== Segment start ==
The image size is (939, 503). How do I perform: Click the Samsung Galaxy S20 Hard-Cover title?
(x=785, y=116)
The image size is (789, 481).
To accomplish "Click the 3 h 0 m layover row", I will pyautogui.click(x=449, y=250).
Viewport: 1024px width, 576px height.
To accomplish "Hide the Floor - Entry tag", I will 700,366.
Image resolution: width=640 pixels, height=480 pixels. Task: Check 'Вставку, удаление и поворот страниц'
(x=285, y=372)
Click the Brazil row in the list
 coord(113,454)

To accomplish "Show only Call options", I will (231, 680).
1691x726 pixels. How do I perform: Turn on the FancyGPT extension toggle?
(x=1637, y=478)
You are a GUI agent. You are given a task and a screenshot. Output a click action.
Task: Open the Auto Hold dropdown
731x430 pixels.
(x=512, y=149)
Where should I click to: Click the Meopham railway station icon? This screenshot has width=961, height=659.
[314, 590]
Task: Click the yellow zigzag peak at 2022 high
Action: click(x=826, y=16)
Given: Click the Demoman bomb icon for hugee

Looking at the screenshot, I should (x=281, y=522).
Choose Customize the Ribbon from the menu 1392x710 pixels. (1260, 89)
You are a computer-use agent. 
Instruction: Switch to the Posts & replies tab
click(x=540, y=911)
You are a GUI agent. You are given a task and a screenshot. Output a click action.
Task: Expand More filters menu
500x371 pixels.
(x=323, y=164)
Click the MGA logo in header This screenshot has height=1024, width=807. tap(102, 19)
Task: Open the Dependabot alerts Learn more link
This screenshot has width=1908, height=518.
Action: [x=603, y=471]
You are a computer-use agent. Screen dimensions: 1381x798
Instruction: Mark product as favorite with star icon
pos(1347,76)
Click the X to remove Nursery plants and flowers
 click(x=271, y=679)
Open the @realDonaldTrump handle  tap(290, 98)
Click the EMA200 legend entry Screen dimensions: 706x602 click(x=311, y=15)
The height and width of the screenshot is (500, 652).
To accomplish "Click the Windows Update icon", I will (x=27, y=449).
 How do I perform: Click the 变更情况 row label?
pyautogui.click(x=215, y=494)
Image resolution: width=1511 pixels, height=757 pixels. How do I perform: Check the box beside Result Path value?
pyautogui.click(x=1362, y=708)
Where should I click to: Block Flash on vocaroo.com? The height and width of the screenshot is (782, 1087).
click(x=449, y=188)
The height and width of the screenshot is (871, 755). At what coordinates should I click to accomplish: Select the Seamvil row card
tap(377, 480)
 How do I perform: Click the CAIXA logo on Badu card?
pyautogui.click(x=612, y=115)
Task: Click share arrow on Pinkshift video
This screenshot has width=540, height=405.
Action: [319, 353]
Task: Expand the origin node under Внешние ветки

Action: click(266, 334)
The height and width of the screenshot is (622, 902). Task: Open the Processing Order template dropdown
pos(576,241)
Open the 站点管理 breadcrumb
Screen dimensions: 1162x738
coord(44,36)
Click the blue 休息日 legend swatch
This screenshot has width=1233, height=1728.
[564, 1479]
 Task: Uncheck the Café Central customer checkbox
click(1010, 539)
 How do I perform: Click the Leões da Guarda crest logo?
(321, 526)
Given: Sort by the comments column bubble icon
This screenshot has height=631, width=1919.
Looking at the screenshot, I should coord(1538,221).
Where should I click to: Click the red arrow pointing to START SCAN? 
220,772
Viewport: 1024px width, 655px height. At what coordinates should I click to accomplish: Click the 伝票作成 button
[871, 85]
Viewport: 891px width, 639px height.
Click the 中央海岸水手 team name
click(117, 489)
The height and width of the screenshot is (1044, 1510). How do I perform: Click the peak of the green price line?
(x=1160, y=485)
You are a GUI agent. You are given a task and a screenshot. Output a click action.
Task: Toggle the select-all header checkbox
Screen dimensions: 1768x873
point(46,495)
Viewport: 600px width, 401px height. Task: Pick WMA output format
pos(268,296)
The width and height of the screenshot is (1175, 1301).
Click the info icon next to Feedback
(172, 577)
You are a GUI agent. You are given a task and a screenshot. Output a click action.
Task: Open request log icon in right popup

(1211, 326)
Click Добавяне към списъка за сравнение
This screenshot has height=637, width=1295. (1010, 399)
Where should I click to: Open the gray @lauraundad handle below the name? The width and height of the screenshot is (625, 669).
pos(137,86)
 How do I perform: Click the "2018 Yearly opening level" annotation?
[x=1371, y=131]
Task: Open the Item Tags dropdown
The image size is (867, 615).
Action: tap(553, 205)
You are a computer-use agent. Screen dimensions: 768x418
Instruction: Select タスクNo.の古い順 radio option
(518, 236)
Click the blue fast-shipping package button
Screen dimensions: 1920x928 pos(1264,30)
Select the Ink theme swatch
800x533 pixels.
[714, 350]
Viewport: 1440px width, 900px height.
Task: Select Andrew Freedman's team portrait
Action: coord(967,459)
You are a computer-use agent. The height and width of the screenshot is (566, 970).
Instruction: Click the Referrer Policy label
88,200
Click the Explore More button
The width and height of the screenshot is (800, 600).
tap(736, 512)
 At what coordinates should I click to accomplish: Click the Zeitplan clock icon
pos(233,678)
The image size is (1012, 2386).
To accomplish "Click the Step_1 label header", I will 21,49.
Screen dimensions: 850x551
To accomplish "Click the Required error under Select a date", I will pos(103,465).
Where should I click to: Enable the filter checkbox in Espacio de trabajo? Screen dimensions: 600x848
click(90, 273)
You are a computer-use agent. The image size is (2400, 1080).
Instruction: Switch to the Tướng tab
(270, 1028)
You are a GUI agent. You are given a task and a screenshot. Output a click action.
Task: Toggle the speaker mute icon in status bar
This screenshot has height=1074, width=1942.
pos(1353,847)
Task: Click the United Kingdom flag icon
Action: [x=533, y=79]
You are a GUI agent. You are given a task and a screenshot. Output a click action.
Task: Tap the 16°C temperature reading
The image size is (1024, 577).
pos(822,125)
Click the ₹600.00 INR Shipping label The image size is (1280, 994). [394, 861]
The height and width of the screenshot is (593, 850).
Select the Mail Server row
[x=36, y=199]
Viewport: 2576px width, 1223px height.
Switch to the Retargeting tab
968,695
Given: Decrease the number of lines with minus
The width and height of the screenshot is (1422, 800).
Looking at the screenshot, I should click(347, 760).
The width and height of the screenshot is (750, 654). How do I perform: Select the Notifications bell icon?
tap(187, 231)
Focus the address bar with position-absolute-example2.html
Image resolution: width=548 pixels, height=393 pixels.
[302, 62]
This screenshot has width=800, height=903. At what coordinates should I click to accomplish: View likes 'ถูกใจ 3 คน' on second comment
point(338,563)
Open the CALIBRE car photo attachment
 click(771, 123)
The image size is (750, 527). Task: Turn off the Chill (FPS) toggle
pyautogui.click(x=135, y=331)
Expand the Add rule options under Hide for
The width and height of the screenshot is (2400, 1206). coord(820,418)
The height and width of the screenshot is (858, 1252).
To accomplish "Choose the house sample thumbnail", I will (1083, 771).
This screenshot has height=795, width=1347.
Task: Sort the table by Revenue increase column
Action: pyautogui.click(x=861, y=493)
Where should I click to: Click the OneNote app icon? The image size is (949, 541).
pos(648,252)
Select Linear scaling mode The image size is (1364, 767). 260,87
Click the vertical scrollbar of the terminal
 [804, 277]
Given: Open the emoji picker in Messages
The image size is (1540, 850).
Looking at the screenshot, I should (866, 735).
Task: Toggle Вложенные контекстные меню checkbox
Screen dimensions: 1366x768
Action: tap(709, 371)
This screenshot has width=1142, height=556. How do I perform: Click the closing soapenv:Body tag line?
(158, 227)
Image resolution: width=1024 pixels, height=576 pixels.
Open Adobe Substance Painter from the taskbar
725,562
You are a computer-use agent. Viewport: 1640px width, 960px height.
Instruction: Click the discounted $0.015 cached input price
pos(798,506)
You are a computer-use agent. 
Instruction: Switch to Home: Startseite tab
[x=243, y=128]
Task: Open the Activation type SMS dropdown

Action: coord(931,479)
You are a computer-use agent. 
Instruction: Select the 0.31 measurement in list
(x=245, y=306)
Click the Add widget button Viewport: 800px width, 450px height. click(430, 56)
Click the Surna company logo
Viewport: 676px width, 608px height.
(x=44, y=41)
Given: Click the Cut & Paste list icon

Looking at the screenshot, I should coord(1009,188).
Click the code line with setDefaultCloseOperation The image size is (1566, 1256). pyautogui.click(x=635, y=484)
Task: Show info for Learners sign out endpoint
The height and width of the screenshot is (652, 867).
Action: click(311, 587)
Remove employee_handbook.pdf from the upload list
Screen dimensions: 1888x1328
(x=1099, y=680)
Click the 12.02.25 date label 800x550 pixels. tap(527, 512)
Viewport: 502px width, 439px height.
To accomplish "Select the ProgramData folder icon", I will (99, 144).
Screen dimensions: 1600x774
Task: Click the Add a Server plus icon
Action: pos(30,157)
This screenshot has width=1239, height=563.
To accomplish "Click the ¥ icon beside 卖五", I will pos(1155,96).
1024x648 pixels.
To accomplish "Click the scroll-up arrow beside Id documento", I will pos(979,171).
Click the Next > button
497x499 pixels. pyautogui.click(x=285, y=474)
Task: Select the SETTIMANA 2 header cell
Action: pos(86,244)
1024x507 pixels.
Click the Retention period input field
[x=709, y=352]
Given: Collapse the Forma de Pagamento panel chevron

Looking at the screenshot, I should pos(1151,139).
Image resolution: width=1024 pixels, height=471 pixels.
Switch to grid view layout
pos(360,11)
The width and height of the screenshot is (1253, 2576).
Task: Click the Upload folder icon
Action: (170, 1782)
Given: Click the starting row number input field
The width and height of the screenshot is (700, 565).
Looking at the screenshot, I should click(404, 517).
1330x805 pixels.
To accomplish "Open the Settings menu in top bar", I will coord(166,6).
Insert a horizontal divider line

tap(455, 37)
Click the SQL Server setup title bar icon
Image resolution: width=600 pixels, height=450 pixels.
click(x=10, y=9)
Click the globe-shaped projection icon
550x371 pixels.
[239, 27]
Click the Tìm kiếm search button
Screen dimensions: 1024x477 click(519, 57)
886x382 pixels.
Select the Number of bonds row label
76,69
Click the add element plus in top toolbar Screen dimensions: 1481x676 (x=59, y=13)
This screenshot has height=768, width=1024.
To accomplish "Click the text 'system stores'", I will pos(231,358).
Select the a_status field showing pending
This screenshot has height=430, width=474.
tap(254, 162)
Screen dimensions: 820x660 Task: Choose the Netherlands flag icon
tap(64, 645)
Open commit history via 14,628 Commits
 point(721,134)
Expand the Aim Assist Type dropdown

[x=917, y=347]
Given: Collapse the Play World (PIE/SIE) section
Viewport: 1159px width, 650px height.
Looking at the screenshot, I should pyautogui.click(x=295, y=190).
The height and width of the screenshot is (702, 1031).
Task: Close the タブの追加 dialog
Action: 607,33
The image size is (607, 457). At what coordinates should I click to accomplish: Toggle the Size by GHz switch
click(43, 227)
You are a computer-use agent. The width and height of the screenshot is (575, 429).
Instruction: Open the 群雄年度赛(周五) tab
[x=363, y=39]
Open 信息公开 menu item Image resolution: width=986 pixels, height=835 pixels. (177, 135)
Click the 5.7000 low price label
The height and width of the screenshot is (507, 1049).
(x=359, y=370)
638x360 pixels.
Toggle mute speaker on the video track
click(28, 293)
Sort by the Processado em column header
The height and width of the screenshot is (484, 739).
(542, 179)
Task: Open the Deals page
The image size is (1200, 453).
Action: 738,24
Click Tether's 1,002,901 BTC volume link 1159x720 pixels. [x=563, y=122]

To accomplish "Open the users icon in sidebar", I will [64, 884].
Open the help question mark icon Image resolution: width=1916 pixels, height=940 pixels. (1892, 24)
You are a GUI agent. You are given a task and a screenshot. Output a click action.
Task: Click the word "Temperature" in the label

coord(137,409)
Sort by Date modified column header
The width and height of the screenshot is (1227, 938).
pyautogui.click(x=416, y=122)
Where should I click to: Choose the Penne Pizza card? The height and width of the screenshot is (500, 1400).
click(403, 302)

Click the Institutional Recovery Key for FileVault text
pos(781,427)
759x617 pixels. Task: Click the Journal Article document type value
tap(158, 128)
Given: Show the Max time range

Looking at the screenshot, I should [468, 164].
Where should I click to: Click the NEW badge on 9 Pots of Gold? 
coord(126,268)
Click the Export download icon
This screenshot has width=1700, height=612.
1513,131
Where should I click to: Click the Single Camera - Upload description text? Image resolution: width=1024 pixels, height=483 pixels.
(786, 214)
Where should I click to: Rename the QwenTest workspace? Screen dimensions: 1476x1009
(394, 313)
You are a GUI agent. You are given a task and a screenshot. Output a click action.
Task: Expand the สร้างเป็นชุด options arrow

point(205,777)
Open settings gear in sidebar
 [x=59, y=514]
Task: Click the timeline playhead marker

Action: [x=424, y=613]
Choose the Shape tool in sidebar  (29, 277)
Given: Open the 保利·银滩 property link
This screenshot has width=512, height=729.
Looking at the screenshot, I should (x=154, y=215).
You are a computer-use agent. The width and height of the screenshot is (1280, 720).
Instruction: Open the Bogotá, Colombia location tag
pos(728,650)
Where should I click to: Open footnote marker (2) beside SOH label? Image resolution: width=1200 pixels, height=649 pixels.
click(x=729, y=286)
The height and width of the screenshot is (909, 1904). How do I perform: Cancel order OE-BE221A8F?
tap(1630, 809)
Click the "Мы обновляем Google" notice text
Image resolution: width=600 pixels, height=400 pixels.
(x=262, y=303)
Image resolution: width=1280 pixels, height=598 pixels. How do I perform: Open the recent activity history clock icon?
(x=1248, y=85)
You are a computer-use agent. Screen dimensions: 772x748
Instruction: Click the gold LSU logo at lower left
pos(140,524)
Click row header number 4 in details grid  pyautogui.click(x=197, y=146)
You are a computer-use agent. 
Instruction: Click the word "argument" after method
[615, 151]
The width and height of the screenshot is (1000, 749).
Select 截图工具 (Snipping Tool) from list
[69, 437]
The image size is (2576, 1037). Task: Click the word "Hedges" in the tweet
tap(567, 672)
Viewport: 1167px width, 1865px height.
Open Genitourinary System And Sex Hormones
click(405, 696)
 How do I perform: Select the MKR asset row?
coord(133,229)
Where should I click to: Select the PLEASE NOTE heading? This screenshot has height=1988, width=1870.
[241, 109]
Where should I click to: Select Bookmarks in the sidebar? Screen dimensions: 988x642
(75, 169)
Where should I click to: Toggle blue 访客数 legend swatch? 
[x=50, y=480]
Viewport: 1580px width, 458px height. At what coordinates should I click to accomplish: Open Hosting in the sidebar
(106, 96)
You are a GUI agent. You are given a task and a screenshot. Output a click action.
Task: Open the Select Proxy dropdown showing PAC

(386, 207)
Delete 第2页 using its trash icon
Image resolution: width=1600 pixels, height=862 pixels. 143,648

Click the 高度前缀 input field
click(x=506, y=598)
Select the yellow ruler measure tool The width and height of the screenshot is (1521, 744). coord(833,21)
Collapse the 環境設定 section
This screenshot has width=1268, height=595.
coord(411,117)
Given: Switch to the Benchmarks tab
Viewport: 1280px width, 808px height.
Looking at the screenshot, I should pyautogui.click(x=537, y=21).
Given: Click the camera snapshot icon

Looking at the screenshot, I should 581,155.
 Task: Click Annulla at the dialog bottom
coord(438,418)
== Segment end ==
Work to complete: Could you reproduce exactly the lines of the entries above, from the one with "Viewport: 2576px width, 1223px height." through the one with "Select Linear scaling", and nothing else?

Worked solution:
Viewport: 2576px width, 1223px height.
Switch to the Retargeting tab
968,695
Given: Decrease the number of lines with minus
The width and height of the screenshot is (1422, 800).
Looking at the screenshot, I should click(347, 760).
The width and height of the screenshot is (750, 654). How do I perform: Select the Notifications bell icon?
tap(187, 231)
Focus the address bar with position-absolute-example2.html
Image resolution: width=548 pixels, height=393 pixels.
[302, 62]
This screenshot has width=800, height=903. At what coordinates should I click to accomplish: View likes 'ถูกใจ 3 คน' on second comment
point(338,563)
Open the CALIBRE car photo attachment
 click(771, 123)
The image size is (750, 527). Task: Turn off the Chill (FPS) toggle
pyautogui.click(x=135, y=331)
Expand the Add rule options under Hide for
The width and height of the screenshot is (2400, 1206). coord(820,418)
The height and width of the screenshot is (858, 1252).
To accomplish "Choose the house sample thumbnail", I will (1083, 771).
This screenshot has height=795, width=1347.
Task: Sort the table by Revenue increase column
Action: pyautogui.click(x=861, y=493)
Where should I click to: Click the OneNote app icon? The image size is (949, 541).
pos(648,252)
Select Linear scaling mode The image size is (1364, 767). 260,87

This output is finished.